* [Stored items from a collection]:
* * * * *

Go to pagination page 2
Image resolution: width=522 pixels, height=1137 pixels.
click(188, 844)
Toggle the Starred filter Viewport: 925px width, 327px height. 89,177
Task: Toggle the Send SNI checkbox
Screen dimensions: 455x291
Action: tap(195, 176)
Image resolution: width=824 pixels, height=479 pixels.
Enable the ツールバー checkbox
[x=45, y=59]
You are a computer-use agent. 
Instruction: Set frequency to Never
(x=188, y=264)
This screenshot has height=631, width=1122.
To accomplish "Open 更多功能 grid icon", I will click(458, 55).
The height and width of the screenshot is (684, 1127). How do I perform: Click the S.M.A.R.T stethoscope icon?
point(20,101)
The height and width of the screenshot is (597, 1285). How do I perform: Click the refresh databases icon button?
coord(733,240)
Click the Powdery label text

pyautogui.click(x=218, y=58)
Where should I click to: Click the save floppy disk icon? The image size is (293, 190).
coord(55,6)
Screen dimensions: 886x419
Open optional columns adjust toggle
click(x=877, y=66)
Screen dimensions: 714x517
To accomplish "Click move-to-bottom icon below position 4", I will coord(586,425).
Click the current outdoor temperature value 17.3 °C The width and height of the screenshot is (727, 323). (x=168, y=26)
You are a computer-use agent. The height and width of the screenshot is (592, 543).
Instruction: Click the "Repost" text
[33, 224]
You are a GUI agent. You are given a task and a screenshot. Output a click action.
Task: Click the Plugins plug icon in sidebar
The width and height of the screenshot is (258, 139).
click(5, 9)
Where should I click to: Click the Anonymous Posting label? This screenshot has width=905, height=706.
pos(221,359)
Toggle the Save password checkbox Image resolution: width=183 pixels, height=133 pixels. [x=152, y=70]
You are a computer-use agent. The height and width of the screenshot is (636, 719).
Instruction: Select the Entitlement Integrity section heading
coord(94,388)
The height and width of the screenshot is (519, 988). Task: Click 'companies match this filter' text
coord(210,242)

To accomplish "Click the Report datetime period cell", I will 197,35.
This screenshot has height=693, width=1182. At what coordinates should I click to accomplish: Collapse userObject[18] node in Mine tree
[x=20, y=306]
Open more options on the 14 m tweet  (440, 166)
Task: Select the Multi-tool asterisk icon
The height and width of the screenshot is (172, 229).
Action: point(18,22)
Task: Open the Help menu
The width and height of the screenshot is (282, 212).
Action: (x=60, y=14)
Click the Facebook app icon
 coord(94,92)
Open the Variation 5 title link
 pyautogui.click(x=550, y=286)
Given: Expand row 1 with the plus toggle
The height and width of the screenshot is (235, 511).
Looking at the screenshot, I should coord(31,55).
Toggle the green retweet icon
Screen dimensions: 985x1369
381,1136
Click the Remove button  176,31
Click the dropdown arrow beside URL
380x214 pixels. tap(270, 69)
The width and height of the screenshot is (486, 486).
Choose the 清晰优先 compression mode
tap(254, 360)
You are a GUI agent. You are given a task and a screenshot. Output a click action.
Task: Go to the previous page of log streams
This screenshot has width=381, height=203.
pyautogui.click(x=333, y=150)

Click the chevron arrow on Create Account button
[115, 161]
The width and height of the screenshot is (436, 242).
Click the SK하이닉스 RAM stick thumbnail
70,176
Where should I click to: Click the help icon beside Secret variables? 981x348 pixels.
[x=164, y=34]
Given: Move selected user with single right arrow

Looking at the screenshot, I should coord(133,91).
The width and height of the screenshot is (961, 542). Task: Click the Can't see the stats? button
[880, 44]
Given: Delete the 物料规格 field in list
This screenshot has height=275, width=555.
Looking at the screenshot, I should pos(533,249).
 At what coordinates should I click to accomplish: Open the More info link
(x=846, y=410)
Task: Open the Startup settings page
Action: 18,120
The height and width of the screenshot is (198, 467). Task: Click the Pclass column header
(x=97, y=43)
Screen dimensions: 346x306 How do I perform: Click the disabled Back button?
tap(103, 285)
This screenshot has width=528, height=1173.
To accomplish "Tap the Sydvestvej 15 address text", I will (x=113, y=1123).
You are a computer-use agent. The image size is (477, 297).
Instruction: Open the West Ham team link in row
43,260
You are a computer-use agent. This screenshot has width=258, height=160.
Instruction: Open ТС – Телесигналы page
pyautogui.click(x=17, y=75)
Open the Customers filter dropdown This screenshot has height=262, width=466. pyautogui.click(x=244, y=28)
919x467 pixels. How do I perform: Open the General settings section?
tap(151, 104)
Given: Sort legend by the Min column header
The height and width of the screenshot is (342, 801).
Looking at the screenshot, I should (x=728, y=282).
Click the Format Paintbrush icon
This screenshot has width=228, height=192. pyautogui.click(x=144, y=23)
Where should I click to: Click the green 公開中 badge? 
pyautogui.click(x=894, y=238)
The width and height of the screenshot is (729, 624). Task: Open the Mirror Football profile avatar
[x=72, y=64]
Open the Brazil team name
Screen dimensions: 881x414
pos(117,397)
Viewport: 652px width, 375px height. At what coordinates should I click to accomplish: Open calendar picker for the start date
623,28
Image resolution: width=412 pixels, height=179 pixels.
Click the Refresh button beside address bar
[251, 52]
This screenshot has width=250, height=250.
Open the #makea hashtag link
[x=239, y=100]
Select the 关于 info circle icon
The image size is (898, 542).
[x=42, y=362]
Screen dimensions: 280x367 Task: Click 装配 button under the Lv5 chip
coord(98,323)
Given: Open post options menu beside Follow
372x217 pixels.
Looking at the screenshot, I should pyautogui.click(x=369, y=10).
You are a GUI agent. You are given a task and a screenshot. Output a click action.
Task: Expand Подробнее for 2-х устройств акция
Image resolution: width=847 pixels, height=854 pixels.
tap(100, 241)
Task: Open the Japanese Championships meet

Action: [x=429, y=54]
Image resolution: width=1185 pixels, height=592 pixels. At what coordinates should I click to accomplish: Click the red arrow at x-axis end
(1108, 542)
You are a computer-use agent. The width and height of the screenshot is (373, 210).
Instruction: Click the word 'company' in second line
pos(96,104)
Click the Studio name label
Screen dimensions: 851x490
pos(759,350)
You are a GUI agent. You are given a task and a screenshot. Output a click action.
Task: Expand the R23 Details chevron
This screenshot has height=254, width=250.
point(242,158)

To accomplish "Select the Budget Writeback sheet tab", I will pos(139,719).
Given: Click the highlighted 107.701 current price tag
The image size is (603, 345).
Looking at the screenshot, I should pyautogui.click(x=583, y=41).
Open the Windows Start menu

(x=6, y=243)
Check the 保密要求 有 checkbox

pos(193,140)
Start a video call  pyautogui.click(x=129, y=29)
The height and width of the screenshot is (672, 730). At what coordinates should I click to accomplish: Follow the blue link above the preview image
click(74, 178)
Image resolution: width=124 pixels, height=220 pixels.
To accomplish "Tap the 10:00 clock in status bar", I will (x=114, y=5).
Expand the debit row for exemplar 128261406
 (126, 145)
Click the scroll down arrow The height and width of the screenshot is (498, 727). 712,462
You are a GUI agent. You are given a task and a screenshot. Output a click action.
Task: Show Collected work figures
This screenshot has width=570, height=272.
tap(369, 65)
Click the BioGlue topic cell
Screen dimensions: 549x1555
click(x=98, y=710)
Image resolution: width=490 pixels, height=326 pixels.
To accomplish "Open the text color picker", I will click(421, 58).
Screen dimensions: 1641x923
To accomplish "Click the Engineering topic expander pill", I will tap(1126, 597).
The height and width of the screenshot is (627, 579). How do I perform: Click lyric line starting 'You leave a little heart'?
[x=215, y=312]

* * * * *

* [TASK TO COMPLETE]: Each record must be reproduced exactly, with nothing missing.

* [EXERCISE SOLUTION]:
Go to pagination page 2
Image resolution: width=522 pixels, height=1137 pixels.
click(188, 844)
Toggle the Starred filter Viewport: 925px width, 327px height. 89,177
Task: Toggle the Send SNI checkbox
Screen dimensions: 455x291
Action: tap(195, 176)
Image resolution: width=824 pixels, height=479 pixels.
Enable the ツールバー checkbox
[x=45, y=59]
You are a computer-use agent. 
Instruction: Set frequency to Never
(x=188, y=264)
This screenshot has height=631, width=1122.
To accomplish "Open 更多功能 grid icon", I will click(458, 55).
The height and width of the screenshot is (684, 1127). How do I perform: Click the S.M.A.R.T stethoscope icon?
point(20,101)
The height and width of the screenshot is (597, 1285). How do I perform: Click the refresh databases icon button?
coord(733,240)
Click the Powdery label text

pyautogui.click(x=218, y=58)
Where should I click to: Click the save floppy disk icon? The image size is (293, 190).
coord(55,6)
Screen dimensions: 886x419
Open optional columns adjust toggle
click(x=877, y=66)
Screen dimensions: 714x517
To accomplish "Click move-to-bottom icon below position 4", I will coord(586,425).
Click the current outdoor temperature value 17.3 °C The width and height of the screenshot is (727, 323). (x=168, y=26)
You are a computer-use agent. The height and width of the screenshot is (592, 543).
Instruction: Click the "Repost" text
[33, 224]
You are a GUI agent. You are given a task and a screenshot. Output a click action.
Task: Click the Plugins plug icon in sidebar
The width and height of the screenshot is (258, 139).
click(5, 9)
Where should I click to: Click the Anonymous Posting label? This screenshot has width=905, height=706.
pos(221,359)
Toggle the Save password checkbox Image resolution: width=183 pixels, height=133 pixels. [x=152, y=70]
You are a computer-use agent. The height and width of the screenshot is (636, 719).
Instruction: Select the Entitlement Integrity section heading
coord(94,388)
The height and width of the screenshot is (519, 988). Task: Click 'companies match this filter' text
coord(210,242)

To accomplish "Click the Report datetime period cell", I will 197,35.
This screenshot has height=693, width=1182. At what coordinates should I click to accomplish: Collapse userObject[18] node in Mine tree
[x=20, y=306]
Open more options on the 14 m tweet  (440, 166)
Task: Select the Multi-tool asterisk icon
The height and width of the screenshot is (172, 229).
Action: point(18,22)
Task: Open the Help menu
The width and height of the screenshot is (282, 212).
Action: (x=60, y=14)
Click the Facebook app icon
 coord(94,92)
Open the Variation 5 title link
 pyautogui.click(x=550, y=286)
Given: Expand row 1 with the plus toggle
The height and width of the screenshot is (235, 511).
Looking at the screenshot, I should coord(31,55).
Toggle the green retweet icon
Screen dimensions: 985x1369
381,1136
Click the Remove button  176,31
Click the dropdown arrow beside URL
380x214 pixels. tap(270, 69)
The width and height of the screenshot is (486, 486).
Choose the 清晰优先 compression mode
tap(254, 360)
You are a GUI agent. You are given a task and a screenshot. Output a click action.
Task: Go to the previous page of log streams
This screenshot has width=381, height=203.
pyautogui.click(x=333, y=150)

Click the chevron arrow on Create Account button
[115, 161]
The width and height of the screenshot is (436, 242).
Click the SK하이닉스 RAM stick thumbnail
70,176
Where should I click to: Click the help icon beside Secret variables? 981x348 pixels.
[x=164, y=34]
Given: Move selected user with single right arrow

Looking at the screenshot, I should coord(133,91).
The width and height of the screenshot is (961, 542). Task: Click the Can't see the stats? button
[880, 44]
Given: Delete the 物料规格 field in list
This screenshot has height=275, width=555.
Looking at the screenshot, I should pos(533,249).
 At what coordinates should I click to accomplish: Open the More info link
(x=846, y=410)
Task: Open the Startup settings page
Action: 18,120
The height and width of the screenshot is (198, 467). Task: Click the Pclass column header
(x=97, y=43)
Screen dimensions: 346x306 How do I perform: Click the disabled Back button?
tap(103, 285)
This screenshot has width=528, height=1173.
To accomplish "Tap the Sydvestvej 15 address text", I will (x=113, y=1123).
You are a computer-use agent. The image size is (477, 297).
Instruction: Open the West Ham team link in row
43,260
You are a computer-use agent. This screenshot has width=258, height=160.
Instruction: Open ТС – Телесигналы page
pyautogui.click(x=17, y=75)
Open the Customers filter dropdown This screenshot has height=262, width=466. pyautogui.click(x=244, y=28)
919x467 pixels. How do I perform: Open the General settings section?
tap(151, 104)
Given: Sort legend by the Min column header
The height and width of the screenshot is (342, 801).
Looking at the screenshot, I should (x=728, y=282).
Click the Format Paintbrush icon
This screenshot has width=228, height=192. pyautogui.click(x=144, y=23)
Where should I click to: Click the green 公開中 badge? 
pyautogui.click(x=894, y=238)
The width and height of the screenshot is (729, 624). Task: Open the Mirror Football profile avatar
[x=72, y=64]
Open the Brazil team name
Screen dimensions: 881x414
pos(117,397)
Viewport: 652px width, 375px height. At what coordinates should I click to accomplish: Open calendar picker for the start date
623,28
Image resolution: width=412 pixels, height=179 pixels.
Click the Refresh button beside address bar
[251, 52]
This screenshot has width=250, height=250.
Open the #makea hashtag link
[x=239, y=100]
Select the 关于 info circle icon
The image size is (898, 542).
[x=42, y=362]
Screen dimensions: 280x367 Task: Click 装配 button under the Lv5 chip
coord(98,323)
Given: Open post options menu beside Follow
372x217 pixels.
Looking at the screenshot, I should pyautogui.click(x=369, y=10).
You are a GUI agent. You are given a task and a screenshot. Output a click action.
Task: Expand Подробнее for 2-х устройств акция
Image resolution: width=847 pixels, height=854 pixels.
tap(100, 241)
Task: Open the Japanese Championships meet

Action: [x=429, y=54]
Image resolution: width=1185 pixels, height=592 pixels. At what coordinates should I click to accomplish: Click the red arrow at x-axis end
(1108, 542)
You are a computer-use agent. The width and height of the screenshot is (373, 210).
Instruction: Click the word 'company' in second line
pos(96,104)
Click the Studio name label
Screen dimensions: 851x490
pos(759,350)
You are a GUI agent. You are given a task and a screenshot. Output a click action.
Task: Expand the R23 Details chevron
This screenshot has height=254, width=250.
point(242,158)

To accomplish "Select the Budget Writeback sheet tab", I will pos(139,719).
Given: Click the highlighted 107.701 current price tag
The image size is (603, 345).
Looking at the screenshot, I should pyautogui.click(x=583, y=41).
Open the Windows Start menu

(x=6, y=243)
Check the 保密要求 有 checkbox

pos(193,140)
Start a video call  pyautogui.click(x=129, y=29)
The height and width of the screenshot is (672, 730). At what coordinates should I click to accomplish: Follow the blue link above the preview image
click(74, 178)
Image resolution: width=124 pixels, height=220 pixels.
To accomplish "Tap the 10:00 clock in status bar", I will (x=114, y=5).
Expand the debit row for exemplar 128261406
 (126, 145)
Click the scroll down arrow The height and width of the screenshot is (498, 727). 712,462
You are a GUI agent. You are given a task and a screenshot. Output a click action.
Task: Show Collected work figures
This screenshot has width=570, height=272.
tap(369, 65)
Click the BioGlue topic cell
Screen dimensions: 549x1555
click(x=98, y=710)
Image resolution: width=490 pixels, height=326 pixels.
To accomplish "Open the text color picker", I will click(421, 58).
Screen dimensions: 1641x923
To accomplish "Click the Engineering topic expander pill", I will tap(1126, 597).
The height and width of the screenshot is (627, 579). How do I perform: Click lyric line starting 'You leave a little heart'?
[x=215, y=312]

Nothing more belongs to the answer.